§ **原文**
########
2014 Fiscal Year Research-status Report
Project/Area Number |
26350517
|
Research Institution | Tokyo Women's Medical University |
Principal Investigator |
関根 秀一 東京女子医科大学, 医学部, 講師 (60541737)
|
Project Period (FY) |
2014-04-01 – 2017-03-31
|
Keywords | 組織モデル / 心筋細胞 / 細胞シート / 血管網付与 |
Outline of Annual Research Achievements |
現在の再生医療研究や創薬研究において培養細胞を用いたin vitroでの解析が行われているが、ヒトの生体内3次元環境とは大きくかけ離れており組織・臓器レベルでの解析は困難である。申請者はこれまでに細胞シート工学を基盤とし生体外で再生組織内へ血管網を付与するための技術開発に成功し、生体同様に潅流可能な3次元組織の再構築を可能としてきた。本研究課題では生体外血管網付与技術を用いたヒト3次元心筋組織モデルの作製を目的としている。今年度はまず作製組織の薬物反応を代謝の観点から解析するためにルシフェレーストランスジェニックラットの心筋細胞を用い実験を行った。血管床はラット大腿動静脈を含む筋組織を成形し1週間生体内へ留置することにより毛細血管の動静脈短絡を誘導させin vitroにおいて灌流液が動脈から組織、さらに静脈へ戻るような組織を作製した。3層のラット血管内皮-心筋共培養細胞シートを血管床上へ積層化し組織灌流を行うことで3日後には心筋組織内の毛細血管と血管床の毛細血管との間に血管を介した繋がりができることを確認した。また細胞シートの段階的積層を行うことで、より厚みのある心筋組織を再構築した。この組織に対し動脈を介したイソプロテレノールの投与を行ったところ心筋細胞拍動数の上昇および血圧の低下、さらには再生心筋組織のATP活性の上昇を確認することができた。本研究において作製した血管付立体組織はより生体に近い創薬モデルとなり得ることが示唆された。
|
Current Status of Research Progress |
Current Status of Research Progress
2: Research has progressed on the whole more than it was originally planned.
########
§ **データセットの内容**
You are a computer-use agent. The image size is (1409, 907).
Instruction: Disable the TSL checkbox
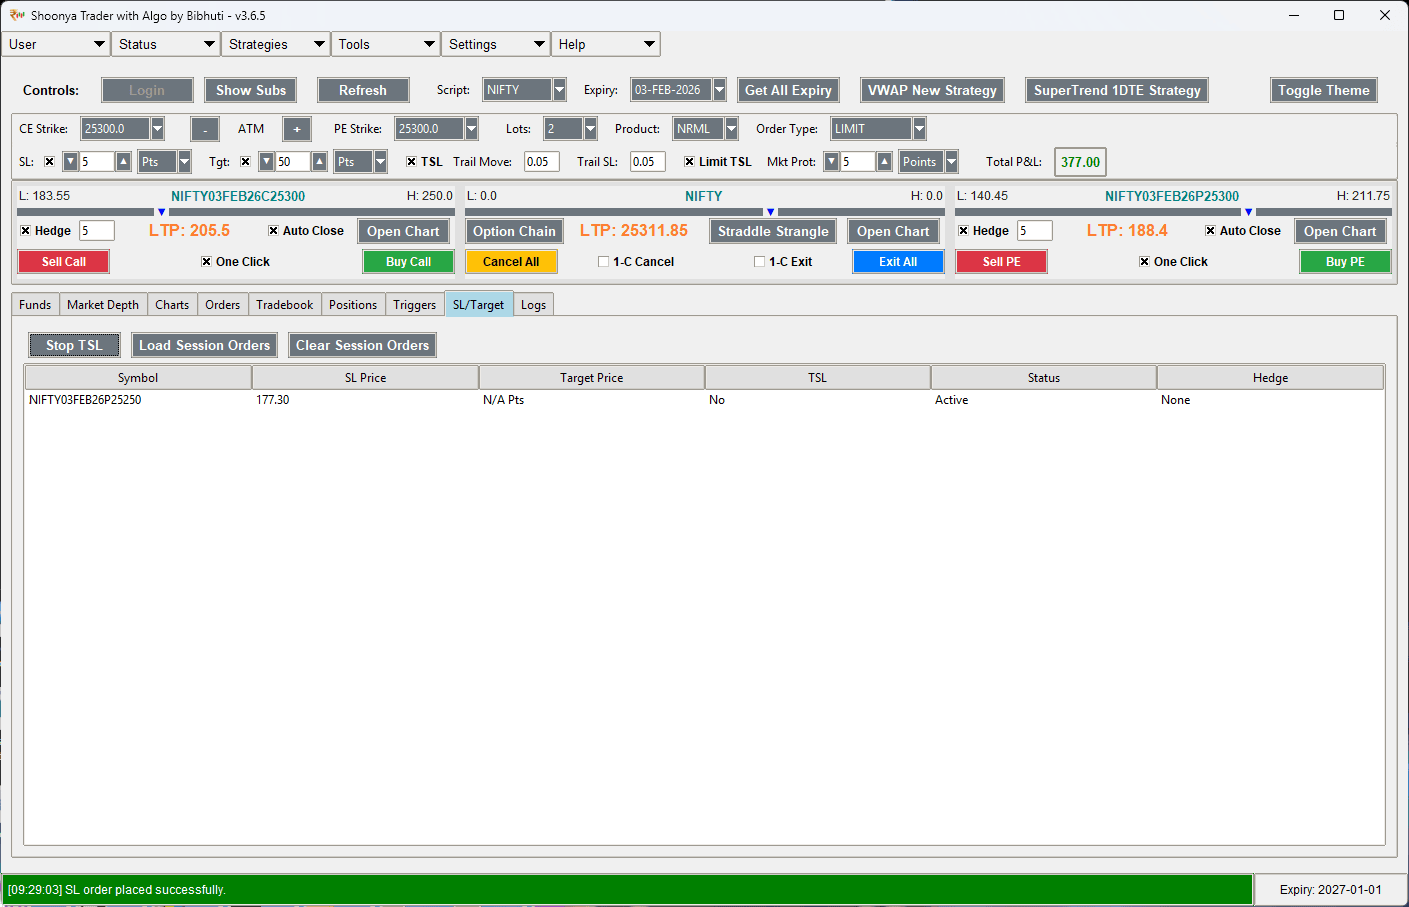[410, 161]
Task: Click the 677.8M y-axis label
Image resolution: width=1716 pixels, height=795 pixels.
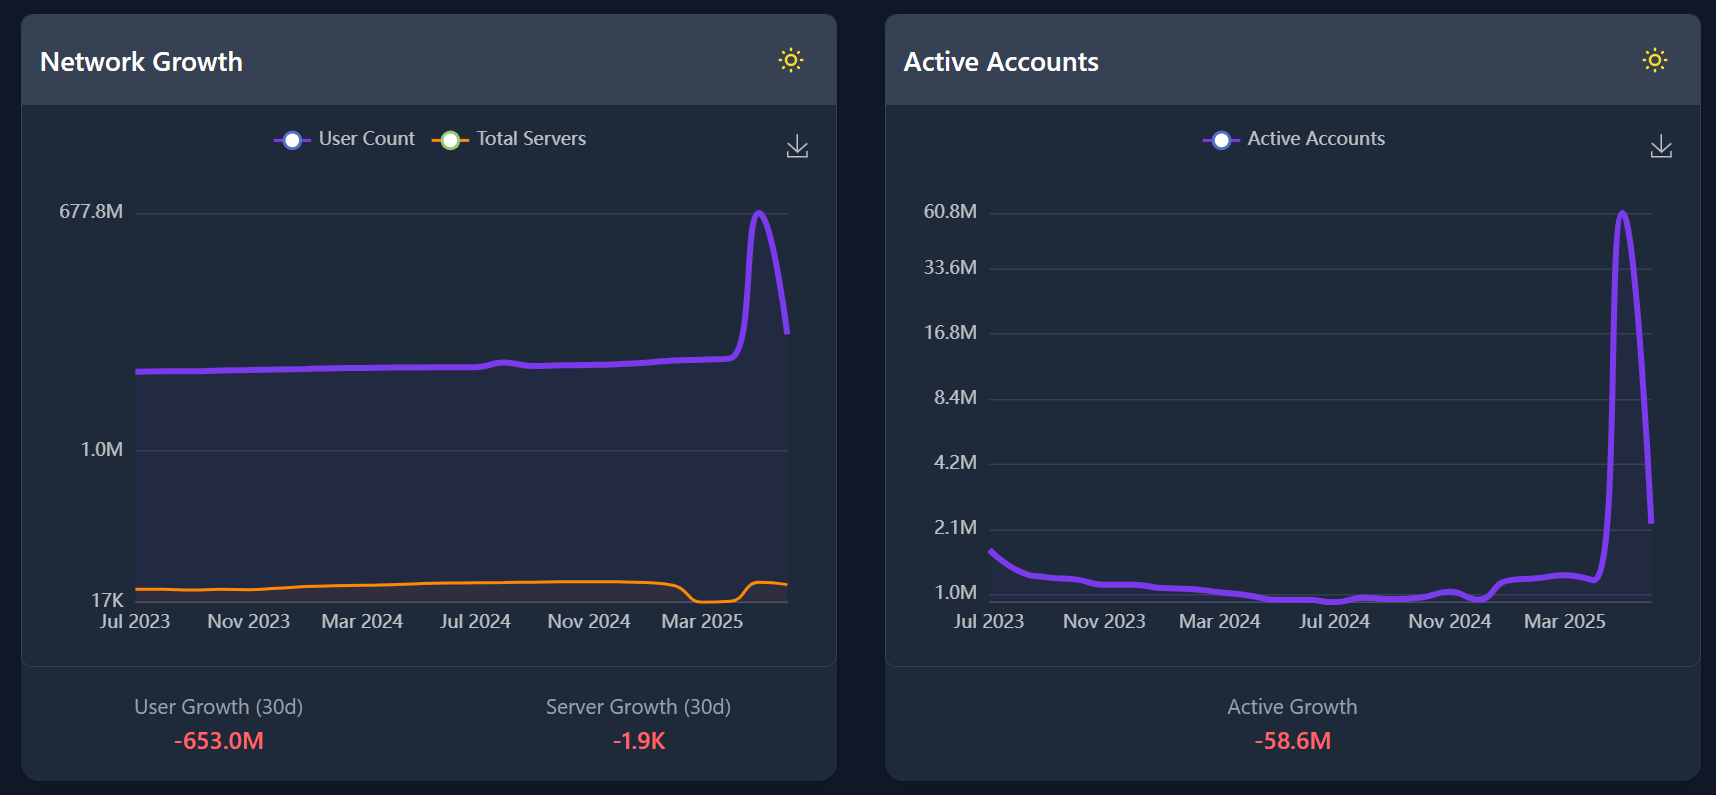Action: pos(91,211)
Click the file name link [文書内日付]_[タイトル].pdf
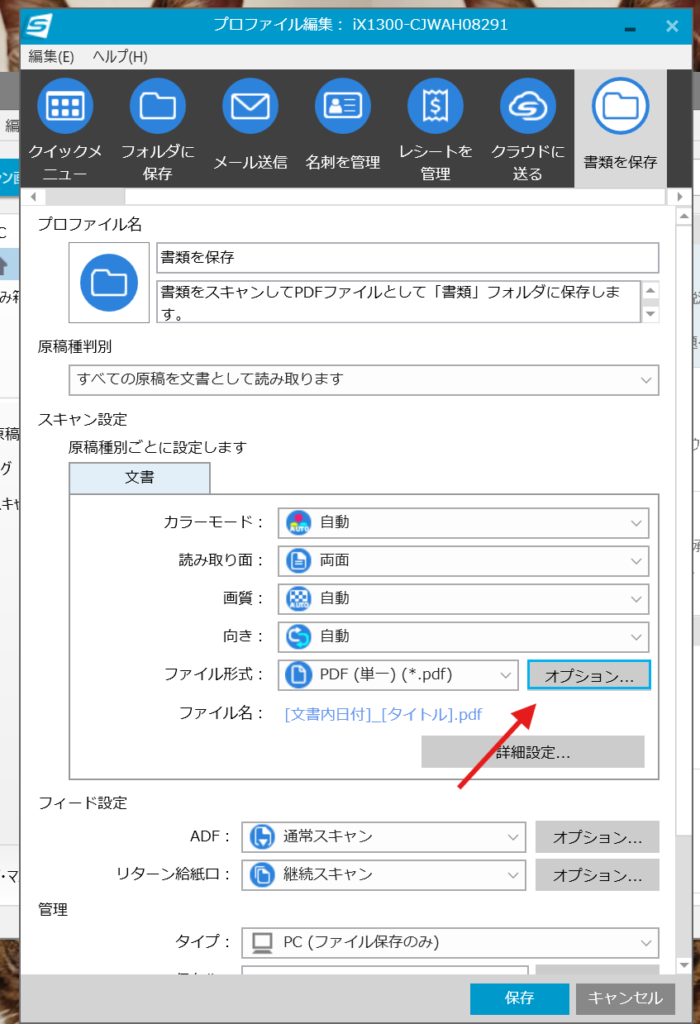Screen dimensions: 700x1024 (x=383, y=714)
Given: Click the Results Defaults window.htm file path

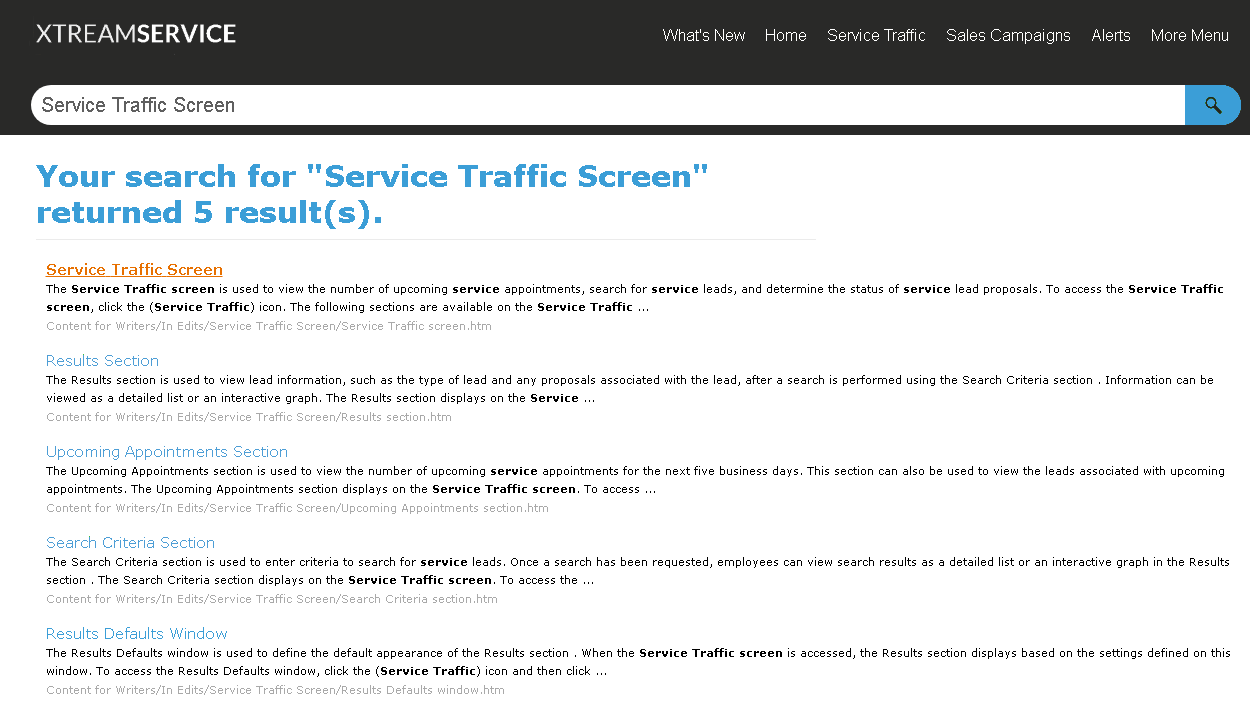Looking at the screenshot, I should [x=275, y=690].
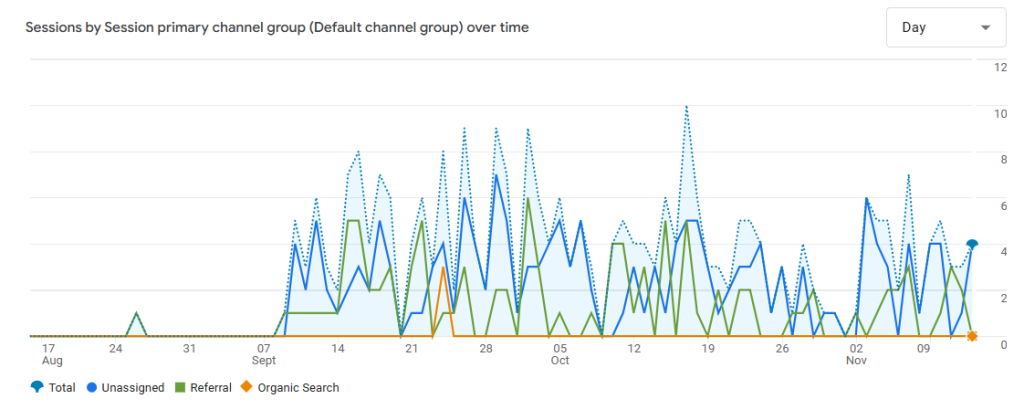
Task: Click the green Referral legend square
Action: click(x=181, y=387)
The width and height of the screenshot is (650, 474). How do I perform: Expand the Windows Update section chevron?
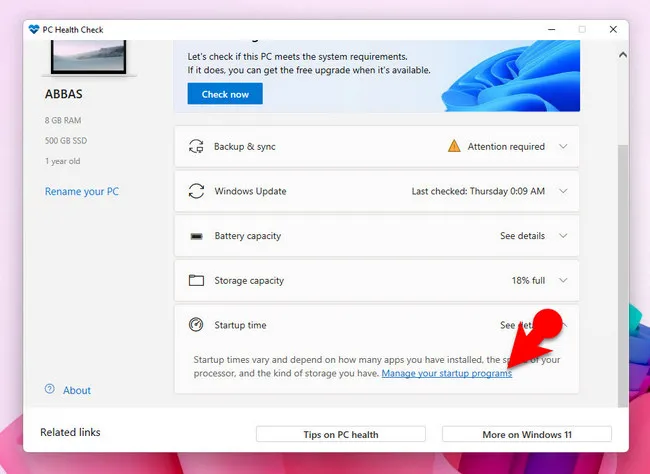tap(563, 191)
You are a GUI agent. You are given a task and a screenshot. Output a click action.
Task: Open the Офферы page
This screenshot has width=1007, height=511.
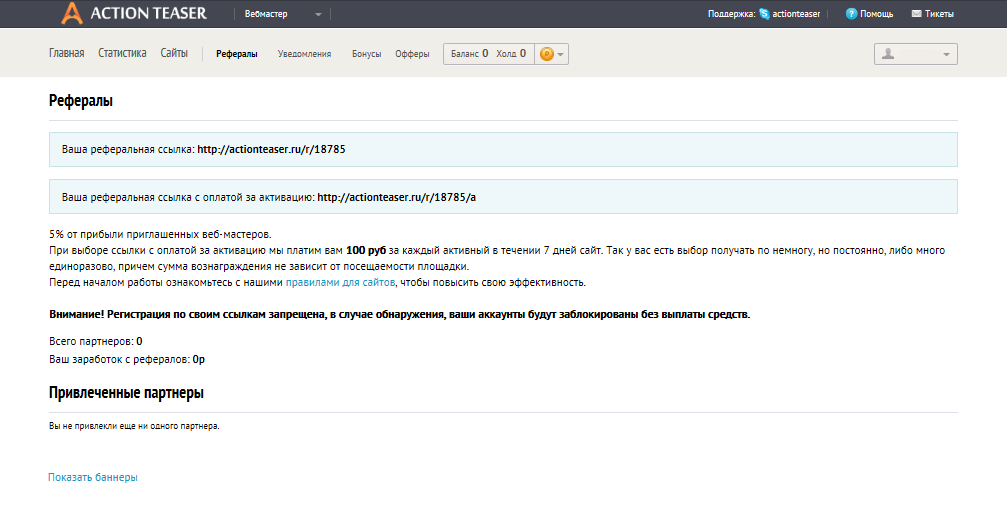[412, 54]
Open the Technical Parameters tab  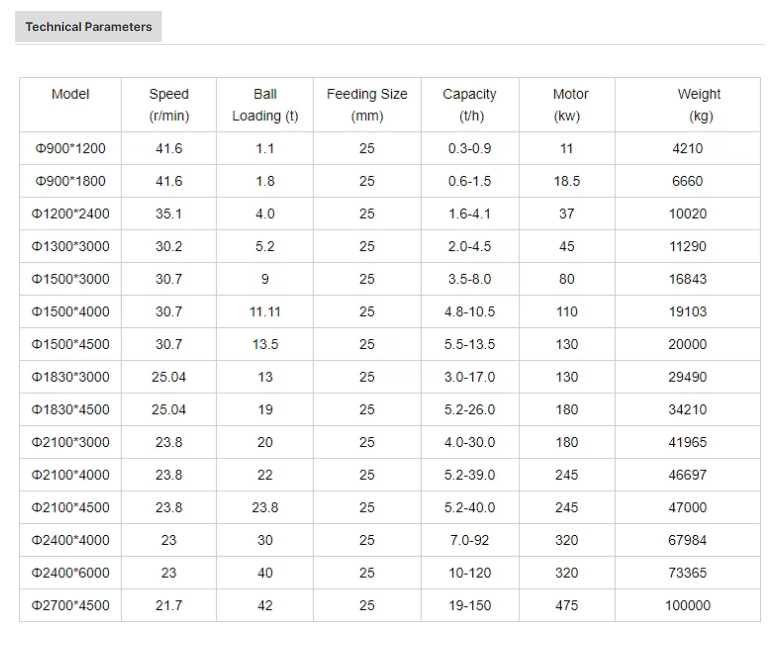88,27

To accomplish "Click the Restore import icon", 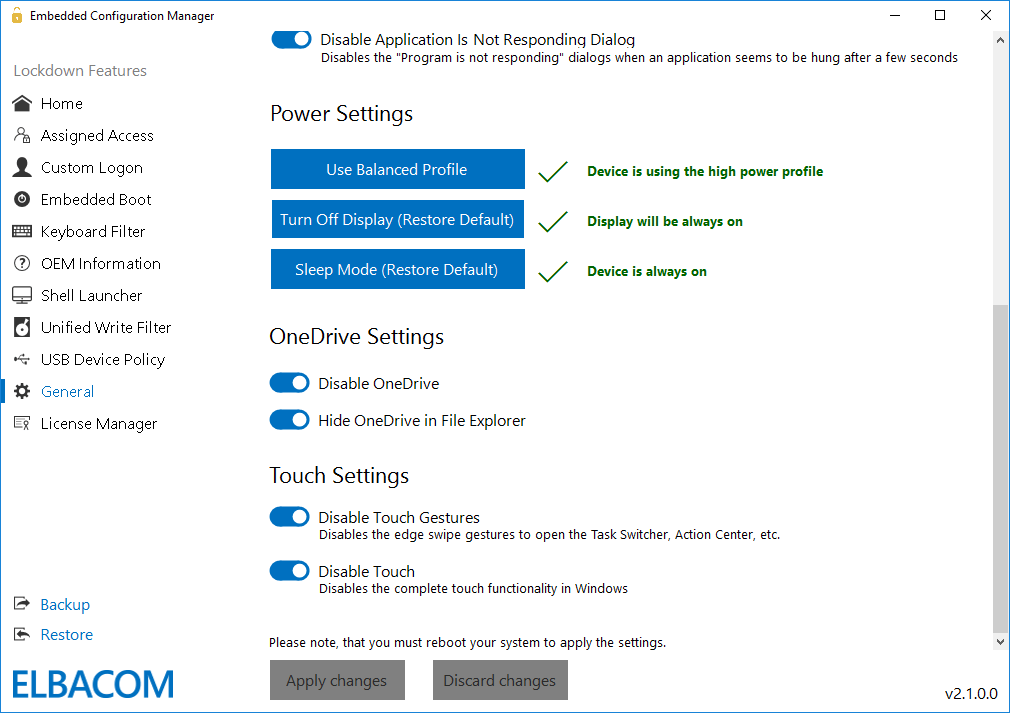I will point(21,634).
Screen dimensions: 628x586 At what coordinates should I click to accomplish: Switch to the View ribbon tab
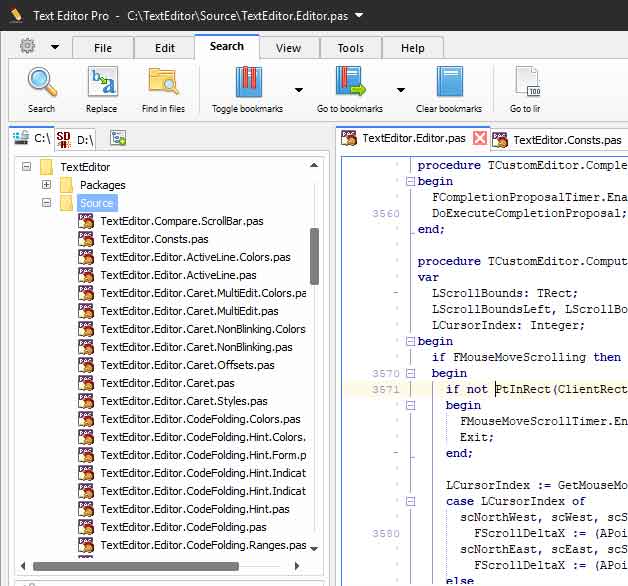pos(288,48)
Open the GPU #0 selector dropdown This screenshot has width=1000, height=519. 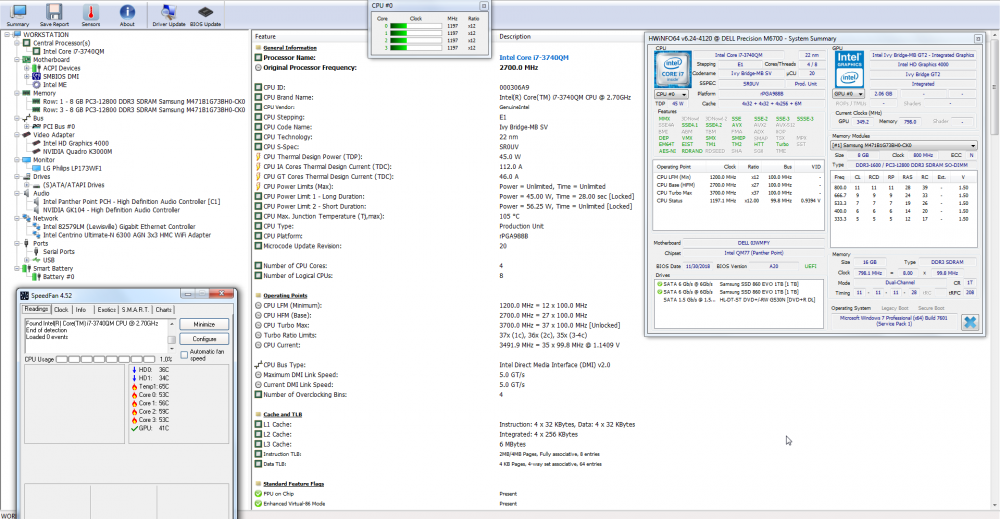(x=848, y=93)
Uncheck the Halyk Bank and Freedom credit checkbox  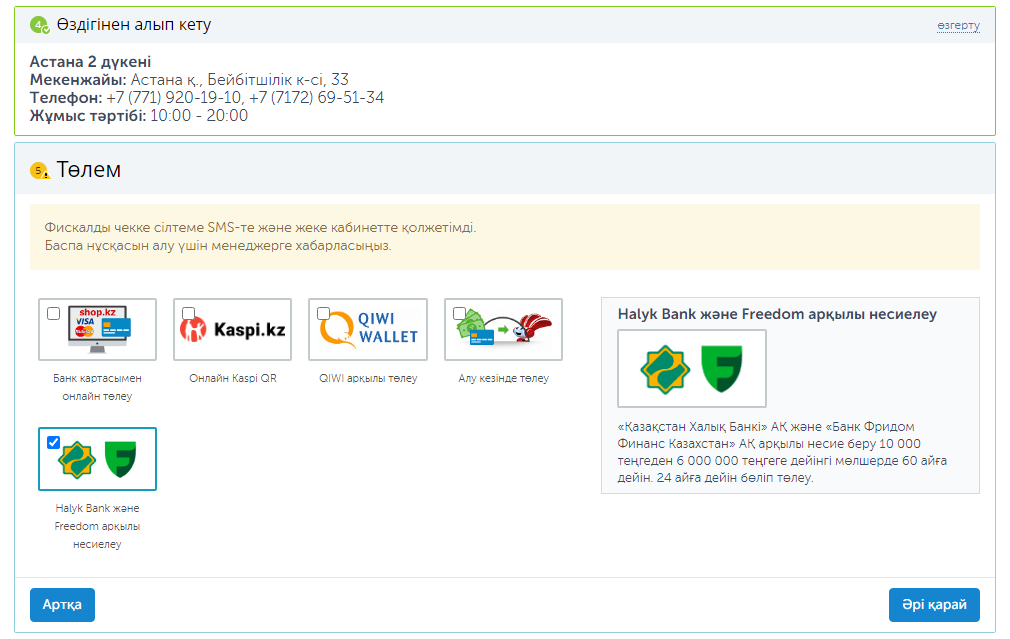(54, 443)
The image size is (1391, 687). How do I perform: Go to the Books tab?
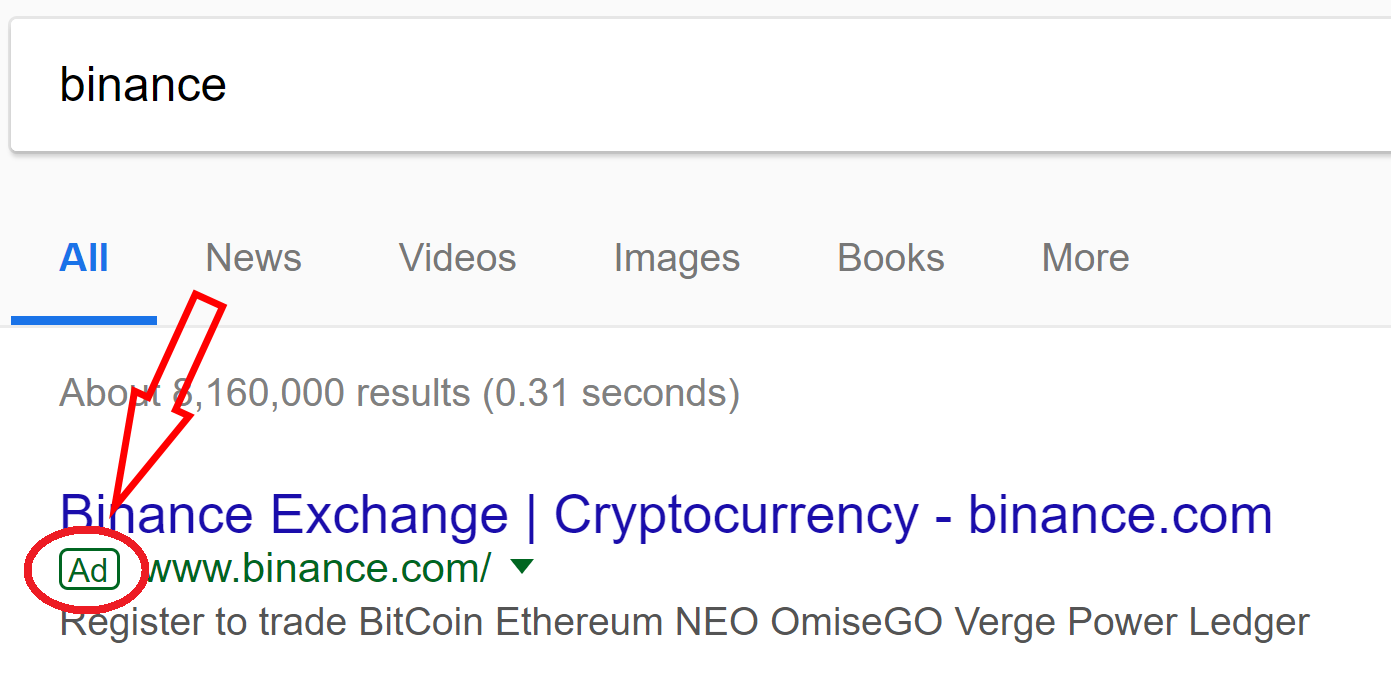click(890, 258)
########
§ **課題と演習**
(1) 次の(a)～(c)の記述が心筋組織モデルに関する研究報告の内容と合致するかを、それぞれ「はい」または「いいえ」で答えてください。あわせて、判断の根拠となる本文の語句をそのまま引用してください。
(a) 血管床は、ラット大腿動静脈を含む筋組織を成形し、2週間生体内へ留置して作製された。
(b) 組織灌流を行うと、3日後には心筋組織内の毛細血管と血管床の毛細血管との間に血管を介した繋がりが確認された。
(c) 動脈を介したイソプロテレノールの投与により、血圧の上昇が確認された。
(2) 心筋組織モデルに関する研究報告の続きを、本文の最後の文の後から書いてください。

§ **解答一覧**
(1)
(a) いいえ。「1週間生体内へ留置する」
(b) はい。「3日後には心筋組織内の毛細血管と血管床の毛細血管との間に血管を介した繋がりができることを確認した」
(c) いいえ。「心筋細胞拍動数の上昇および血圧の低下」

(2)
Reason
in vitroにおけるヒト心筋組織モデルの作製には、まず心筋細胞と血管となり得る細胞をソースとし細胞シートを作製し血管床を用いて血管網を付与した心筋組織を作製する必要があるが、今年度では組織の作製法ならびに解析手法について確立できた。一方で血管床上へ積層化するヒト心筋細胞シートに関してはヒトiPS心筋細胞とヒト血管内皮細胞との共培養条件の最適化検討にとどまっているため。
|
Strategy for Future Research Activity |
次年度からはヒト血管内皮-心筋細胞シートを用い血管付き心筋組織の作製を進める。また心筋障害モデルを作製しその組織を用いた薬理試験と再生治療効果の解析を行う。作製心筋組織モデルへの薬理試験や再生治療効果の検討にはバイオイメージング解析や電気生理学的解析が重要となるため、前年度で得た知見を元に必要な解析手法を選択し必要に応じて改良を行い進める。
|
Causes of Carryover |
初年度はラット細胞のみで研究を進めたためヒト心筋組織作製にかかるiPS細胞などの培養試薬や解析に用いる試薬類を使用しなかったことで次年度使用額が生じた。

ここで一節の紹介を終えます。